The highly-studied, human p53 gene is known to play a key role in cellular stress response mechanisms by converting a variety of different stimuli into cell growth arrest or apoptosis (cell death). Such stimuli may include DNA damaging conditions, like gamma-irradiation, deregulation of transcription or replication, and oncogene transformation.
Most anti-cancer therapies meant to target cancerous cells also damage or kill normal cells containing native p53, causing severe side effects. Specifically, radiation therapy and chemotherapy may cause severe damage to the lymphoid and hematopoietic system and intestinal epithelial tissue, which may limit the effectiveness of these therapies and may cause hair loss. Since such side effects are to a great extent determined by p53-mediated death of normal cells, the temporary suppression of p53 during the acute phase of anti-cancer therapy has been suggested as a therapeutic strategy to avoid these severe toxic events.
With an eye to this therapeutic strategy, the scientists at Quark Pharmaceuticals have disclosed an invention related to a pharmaceutical composition containing a double-stranded oligoribonucleotide compound, which down-regulates the expression of a human p53 gene. The patent discloses a method of treating a patient suffering from alopecia, acute renal failure or other diseases induced by chemotherapy or radiotherapy in which temporary (reversible) inhibition of p53 activity is beneficial.

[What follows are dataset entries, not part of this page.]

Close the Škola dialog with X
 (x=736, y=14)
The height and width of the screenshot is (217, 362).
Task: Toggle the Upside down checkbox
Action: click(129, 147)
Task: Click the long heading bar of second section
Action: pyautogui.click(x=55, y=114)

The present invention also contemplates treating other disorders that are accompanied by an elevated level of p53 polypeptide.
The patent discloses temporary suppression of p53 using the p53 siRNA, such that the novel siRNA molecules protect normal p53-containing cells from chemotherapy or radiotherapy-induced apoptosis. These siRNA molecules may also be used for inhibition of p53 expression in specific cancer cells where p53 inhibition potentiates apoptotic cell death in these cells.